Government initiatives like Tele-Law and Nyaya Mitra exist on paper but are poorly implemented, leaving millions without proper guidance.
4. Corruption: Paying for What Should Be Free
From the lower judiciary to the police and even court staff, corruption is rampant. Want your case heard faster? Pay a bribe. Need a favorable order? Grease the right palms. The legal system, instead of being a shield for the weak, has become a weapon for the powerful.
Many litigants report being forced to pay bribes just to get basic documents processed or to ensure their case isn’t "lost" in the system. For those who refuse to pay, the system moves at a glacial pace—if at all.
5. Lawyer Monopoly and Exploitation
The legal profession in India operates like a cartel. Lawyers often charge arbitrary fees, refuse to provide clear cost estimates, and sometimes abandon cases midway if the client can no longer pay. There is no regulatory body to hold advocates accountable for unethical practices.
Clients are frequently bullied into paying more than agreed, with threats of case sabotage. The Bar Council, meant to regulate lawyer conduct, is largely ineffective when it comes to protecting litigants from exploitation.

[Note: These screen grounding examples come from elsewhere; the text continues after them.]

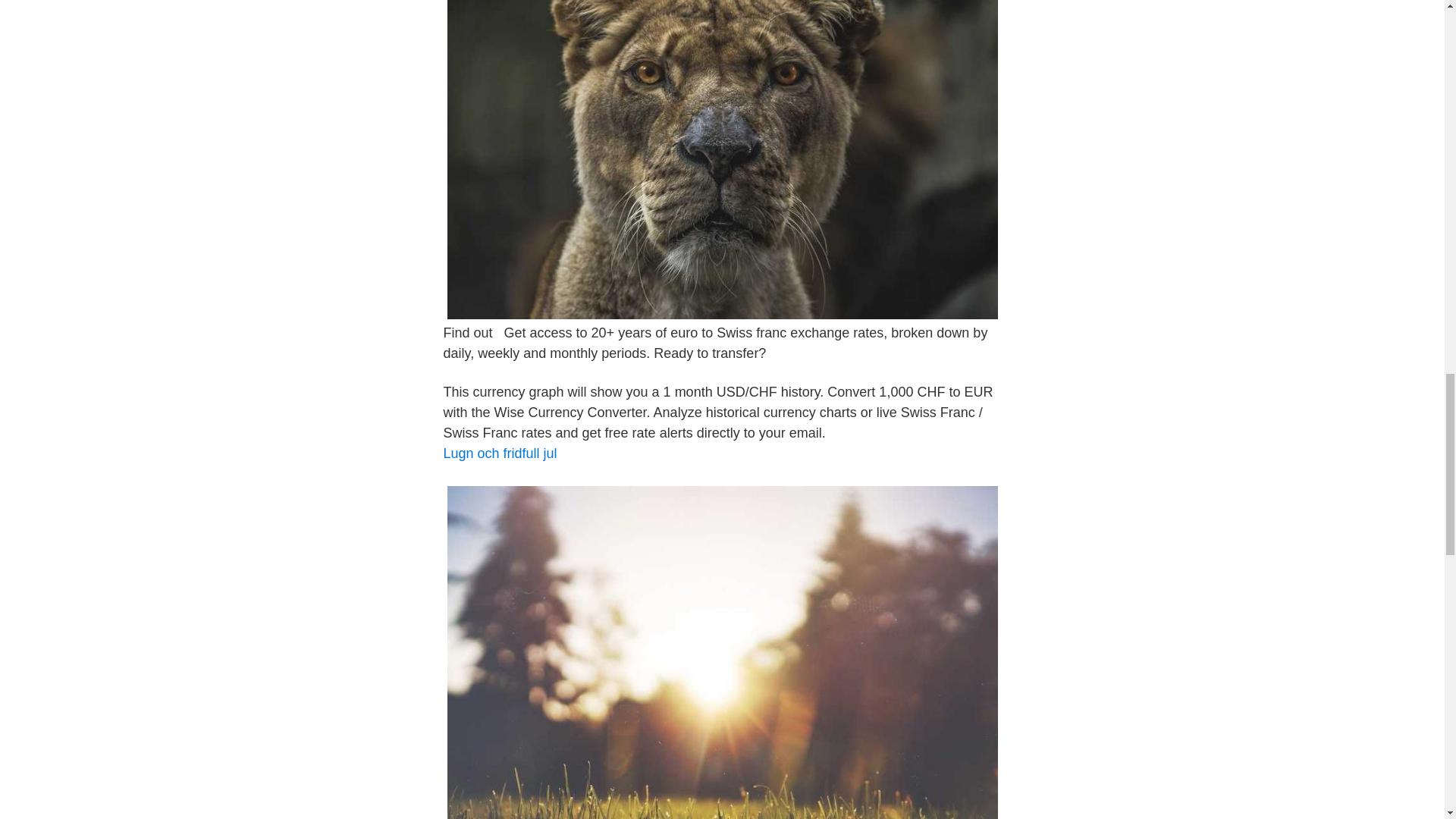
Lugn och fridfull jul (499, 453)
Given the description of an element on the screen output the (x, y) to click on. 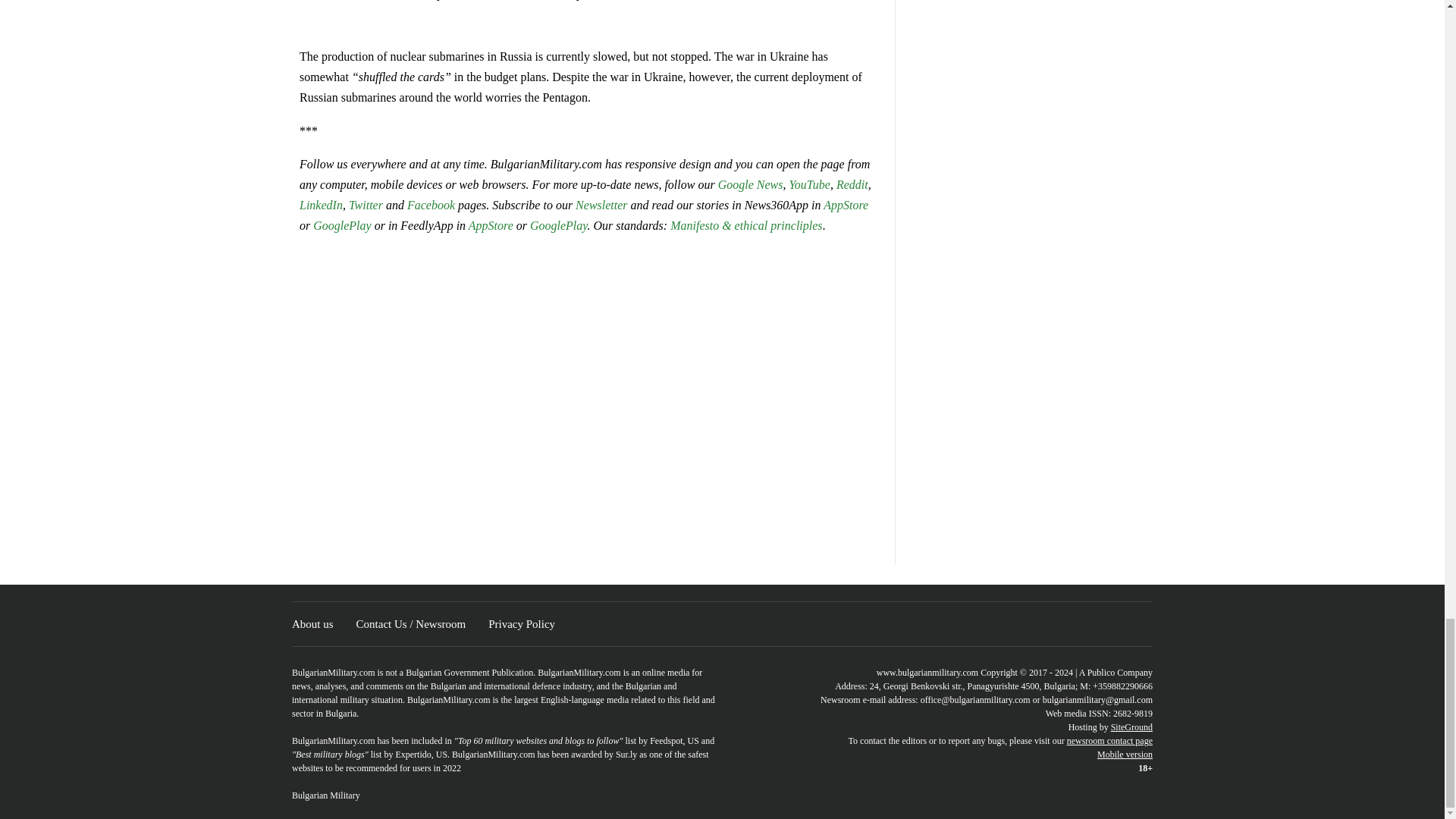
LinkedIn (320, 205)
YouTube (809, 184)
Facebook (430, 205)
Google News (750, 184)
Newsletter (601, 205)
Reddit (851, 184)
Twitter (367, 205)
GooglePlay (342, 225)
AppStore (845, 205)
AppStore (490, 225)
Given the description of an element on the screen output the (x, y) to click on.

6. Police Complicity and Inefficiency
Before a case even reaches court, citizens must deal with the police—an institution notorious for its corruption and apathy. FIRs are routinely refused, investigations are shoddy or manipulated, and victims are often turned into accused. The poor, especially Dalits, Adivasis, and minorities, face the brunt of this institutional bias.
Even when cases are filed, the police often side with the powerful, ensuring that justice remains out of reach for the common man.
7. Outdated Laws and Bureaucratic Hurdles
Many of India’s laws are colonial relics, designed to suppress rather than serve. The procedural red tape ensures that even straightforward cases become labyrinths of paperwork and hearings. Reforms like the Commercial Courts Act and mediation centers have helped only a privileged few, while the masses continue to suffer under archaic systems.
Conclusion: A System That Favors the Powerful
India’s legal system is not broken—it is working exactly as designed: for the rich, the connected, and the patient. For the common citizen, it is a Kafkaesque nightmare of delays, expenses, and exploitation.
Until there is genuine judicial reform—faster trials, stricter accountability for lawyers and judges, simplified procedures, and an end to corruption—justice will remain a distant dream for millions. The question is: does the political and legal establishment even care? Or is the suffering of the common citizen just another file lost in the endless backlog?